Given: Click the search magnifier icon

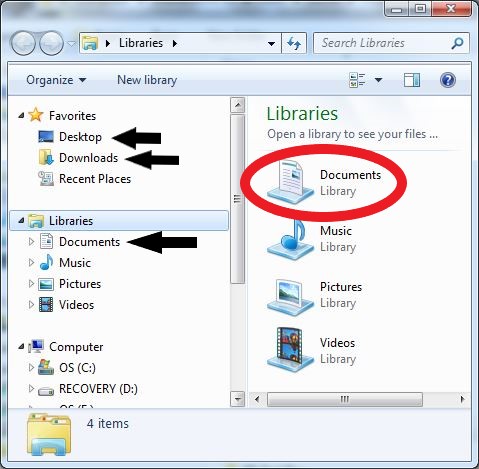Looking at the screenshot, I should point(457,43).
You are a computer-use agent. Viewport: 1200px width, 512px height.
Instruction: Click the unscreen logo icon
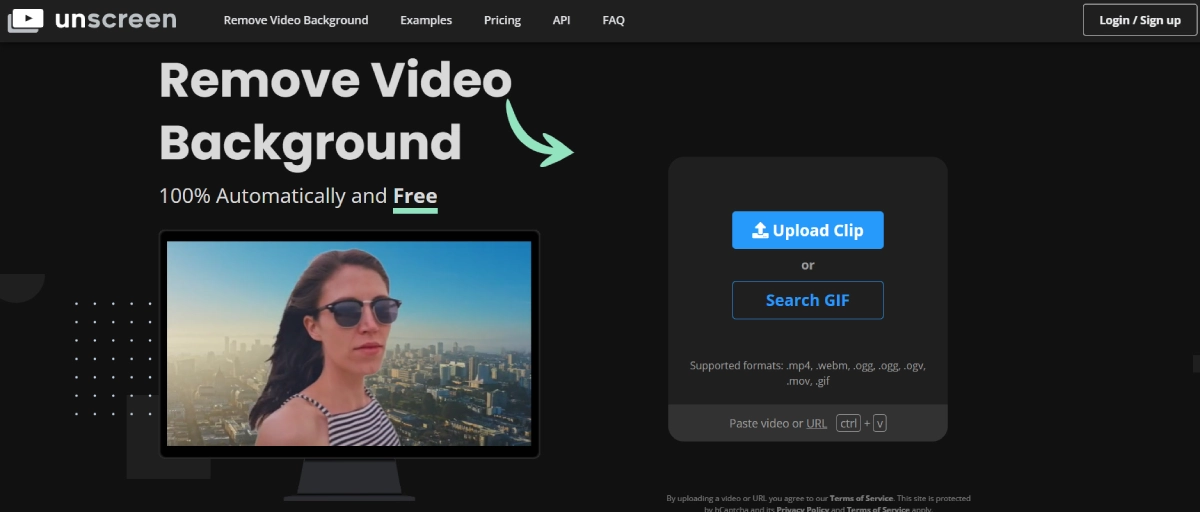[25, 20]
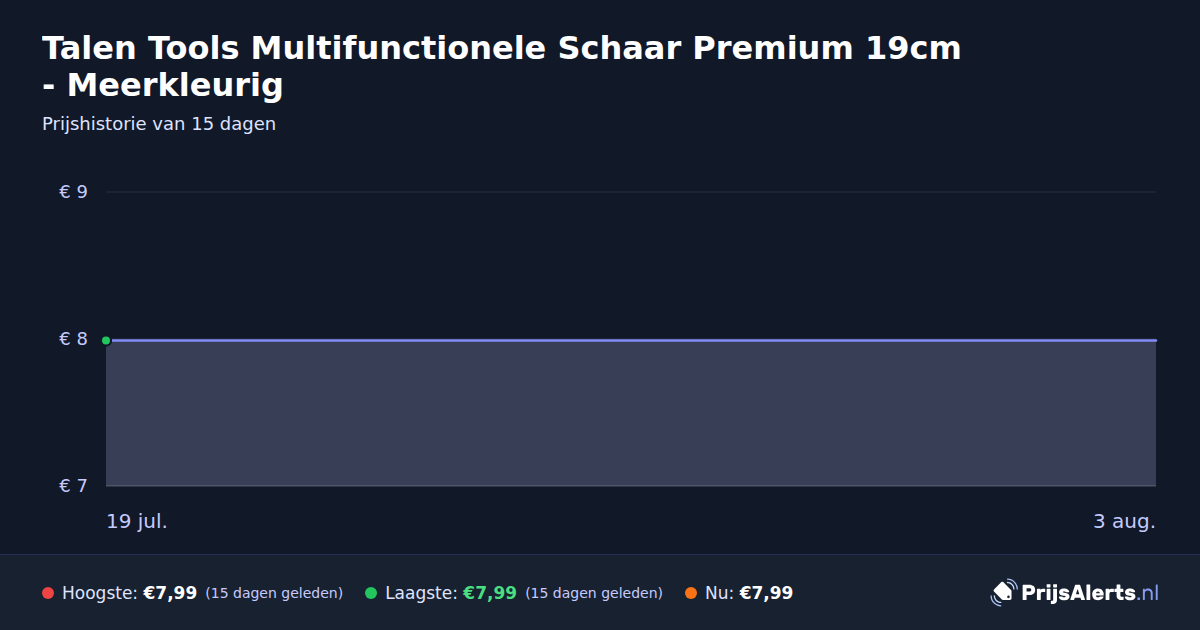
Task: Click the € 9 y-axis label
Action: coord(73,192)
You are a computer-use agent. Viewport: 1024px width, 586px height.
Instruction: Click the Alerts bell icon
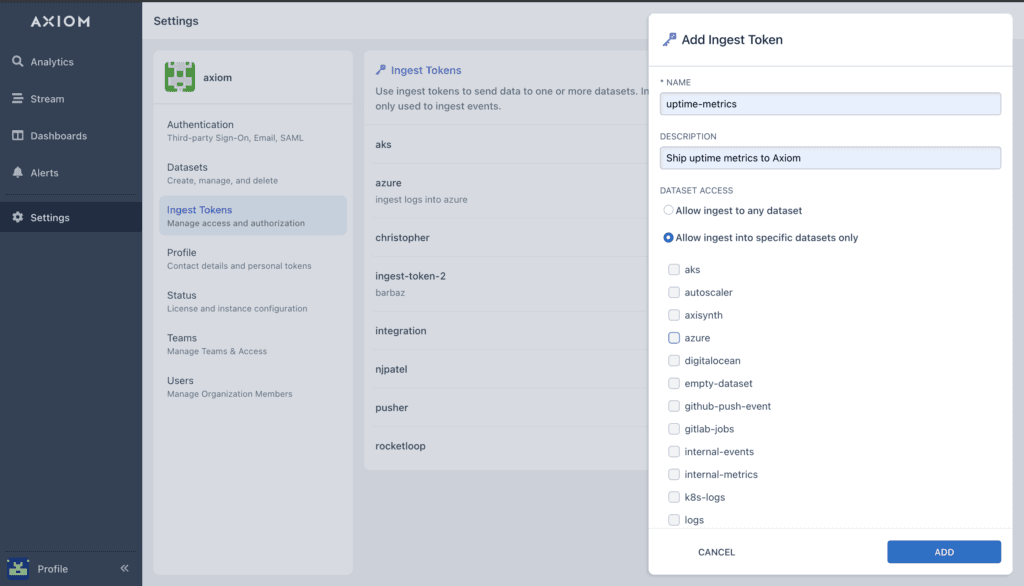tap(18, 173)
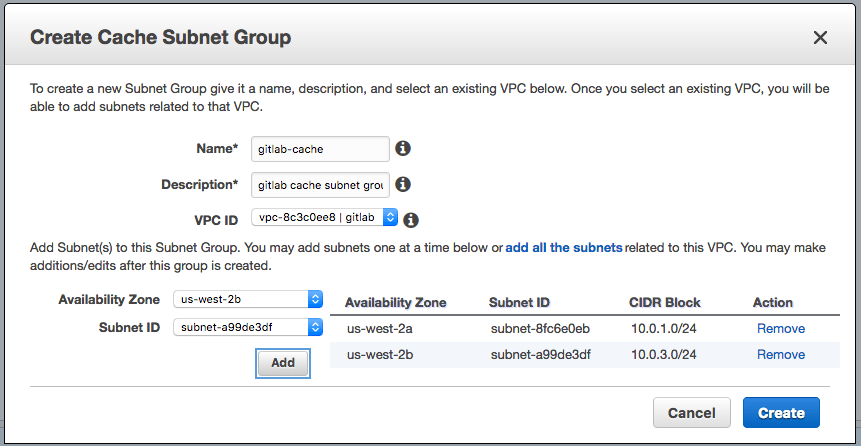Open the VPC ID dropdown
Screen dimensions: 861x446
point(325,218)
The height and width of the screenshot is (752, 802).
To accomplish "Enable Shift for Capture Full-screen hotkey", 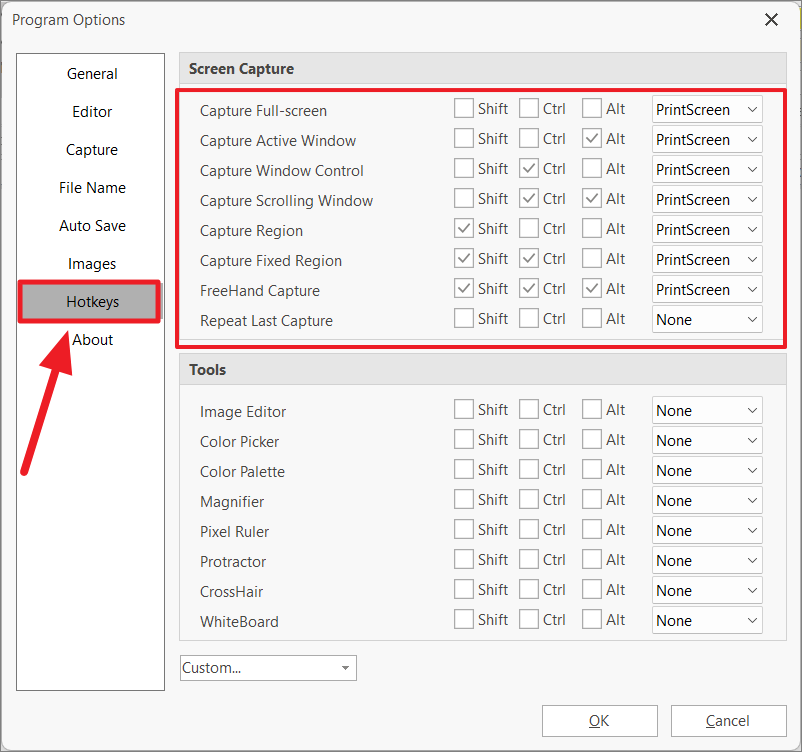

— TASK DIRECTIONS —
Go through the data above and return each line containing the string "width".

— PROBLEM SOLUTION —
You are a computer-use agent. Viewport: 1200px width, 512px height.
You are a computer-use agent. Viewport: 1024px width, 586px height.
The height and width of the screenshot is (752, 802).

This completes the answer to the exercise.